ACTIVITY » Exactly the lines from the one containing "This screenshot has width=796, height=845." through the final line of the data are to be written out again, with nothing added.

[[ TASK INPUT, beginning ]]

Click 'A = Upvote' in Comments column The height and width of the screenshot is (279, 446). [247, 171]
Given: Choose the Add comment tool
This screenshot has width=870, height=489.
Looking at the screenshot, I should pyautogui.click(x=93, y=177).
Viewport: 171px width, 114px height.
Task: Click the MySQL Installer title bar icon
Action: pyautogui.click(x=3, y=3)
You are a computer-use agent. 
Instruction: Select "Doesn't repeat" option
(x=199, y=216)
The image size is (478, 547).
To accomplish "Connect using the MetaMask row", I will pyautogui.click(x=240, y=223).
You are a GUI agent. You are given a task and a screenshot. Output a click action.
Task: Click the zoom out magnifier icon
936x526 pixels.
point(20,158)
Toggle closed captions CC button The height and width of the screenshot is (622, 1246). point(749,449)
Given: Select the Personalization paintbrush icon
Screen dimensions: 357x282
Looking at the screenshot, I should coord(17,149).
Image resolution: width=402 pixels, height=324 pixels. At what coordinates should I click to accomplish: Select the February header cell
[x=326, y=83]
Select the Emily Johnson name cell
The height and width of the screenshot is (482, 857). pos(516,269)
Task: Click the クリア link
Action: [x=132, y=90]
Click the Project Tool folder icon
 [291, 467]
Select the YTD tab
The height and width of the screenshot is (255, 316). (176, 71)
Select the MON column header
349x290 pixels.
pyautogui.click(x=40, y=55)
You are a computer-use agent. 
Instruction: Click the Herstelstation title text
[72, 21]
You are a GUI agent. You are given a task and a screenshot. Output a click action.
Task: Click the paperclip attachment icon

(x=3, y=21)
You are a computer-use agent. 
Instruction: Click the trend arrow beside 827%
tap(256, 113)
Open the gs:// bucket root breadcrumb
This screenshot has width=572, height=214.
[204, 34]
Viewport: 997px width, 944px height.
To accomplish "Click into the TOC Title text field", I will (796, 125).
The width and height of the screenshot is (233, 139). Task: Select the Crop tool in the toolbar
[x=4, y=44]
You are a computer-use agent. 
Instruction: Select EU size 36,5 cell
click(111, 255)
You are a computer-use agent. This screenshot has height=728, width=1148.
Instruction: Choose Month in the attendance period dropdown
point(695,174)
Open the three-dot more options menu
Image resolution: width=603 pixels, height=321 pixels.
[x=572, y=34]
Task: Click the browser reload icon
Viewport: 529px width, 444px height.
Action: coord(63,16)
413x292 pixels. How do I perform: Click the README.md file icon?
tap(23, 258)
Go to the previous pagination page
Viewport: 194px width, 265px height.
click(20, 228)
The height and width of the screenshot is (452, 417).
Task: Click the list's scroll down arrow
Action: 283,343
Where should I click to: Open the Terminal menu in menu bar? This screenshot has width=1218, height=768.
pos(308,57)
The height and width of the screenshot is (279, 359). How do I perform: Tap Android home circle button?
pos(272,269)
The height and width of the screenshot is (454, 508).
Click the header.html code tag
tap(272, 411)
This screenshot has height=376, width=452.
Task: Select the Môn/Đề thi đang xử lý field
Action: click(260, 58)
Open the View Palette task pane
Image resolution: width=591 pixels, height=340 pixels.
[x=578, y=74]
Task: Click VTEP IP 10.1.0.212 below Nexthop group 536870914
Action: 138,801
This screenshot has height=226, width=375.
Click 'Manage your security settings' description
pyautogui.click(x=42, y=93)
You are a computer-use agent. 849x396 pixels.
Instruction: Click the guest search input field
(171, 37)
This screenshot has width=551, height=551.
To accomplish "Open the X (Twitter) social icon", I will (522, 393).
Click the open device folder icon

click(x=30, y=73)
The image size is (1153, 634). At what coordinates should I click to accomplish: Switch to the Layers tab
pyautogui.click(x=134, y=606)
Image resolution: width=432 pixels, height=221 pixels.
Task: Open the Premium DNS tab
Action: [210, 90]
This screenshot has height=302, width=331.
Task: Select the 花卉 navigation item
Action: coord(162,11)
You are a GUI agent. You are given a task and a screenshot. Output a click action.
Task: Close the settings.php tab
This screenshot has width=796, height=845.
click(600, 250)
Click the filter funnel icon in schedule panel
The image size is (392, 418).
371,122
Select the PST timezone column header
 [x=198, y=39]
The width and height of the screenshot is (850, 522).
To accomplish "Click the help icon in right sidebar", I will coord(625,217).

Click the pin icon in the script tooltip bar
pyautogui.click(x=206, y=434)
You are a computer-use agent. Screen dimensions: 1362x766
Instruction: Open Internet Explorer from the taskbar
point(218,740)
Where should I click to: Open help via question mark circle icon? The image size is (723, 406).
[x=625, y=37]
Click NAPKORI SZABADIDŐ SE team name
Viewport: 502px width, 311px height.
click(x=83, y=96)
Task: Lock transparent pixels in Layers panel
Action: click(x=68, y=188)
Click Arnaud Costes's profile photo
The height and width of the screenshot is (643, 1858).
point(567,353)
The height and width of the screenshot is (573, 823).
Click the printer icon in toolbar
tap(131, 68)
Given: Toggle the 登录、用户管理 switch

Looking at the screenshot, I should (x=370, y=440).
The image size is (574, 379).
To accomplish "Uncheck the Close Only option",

[[ TASK INPUT, end ]]

RESPONSE TO THE TASK »
This screenshot has width=796, height=845.
click(600, 250)
Click the filter funnel icon in schedule panel
The image size is (392, 418).
371,122
Select the PST timezone column header
 [x=198, y=39]
The width and height of the screenshot is (850, 522).
To accomplish "Click the help icon in right sidebar", I will coord(625,217).

Click the pin icon in the script tooltip bar
pyautogui.click(x=206, y=434)
You are a computer-use agent. Screen dimensions: 1362x766
Instruction: Open Internet Explorer from the taskbar
point(218,740)
Where should I click to: Open help via question mark circle icon? The image size is (723, 406).
[x=625, y=37]
Click NAPKORI SZABADIDŐ SE team name
Viewport: 502px width, 311px height.
click(x=83, y=96)
Task: Lock transparent pixels in Layers panel
Action: click(x=68, y=188)
Click Arnaud Costes's profile photo
The height and width of the screenshot is (643, 1858).
point(567,353)
The height and width of the screenshot is (573, 823).
Click the printer icon in toolbar
tap(131, 68)
Given: Toggle the 登录、用户管理 switch

Looking at the screenshot, I should (x=370, y=440).
The image size is (574, 379).
To accomplish "Uncheck the Close Only option",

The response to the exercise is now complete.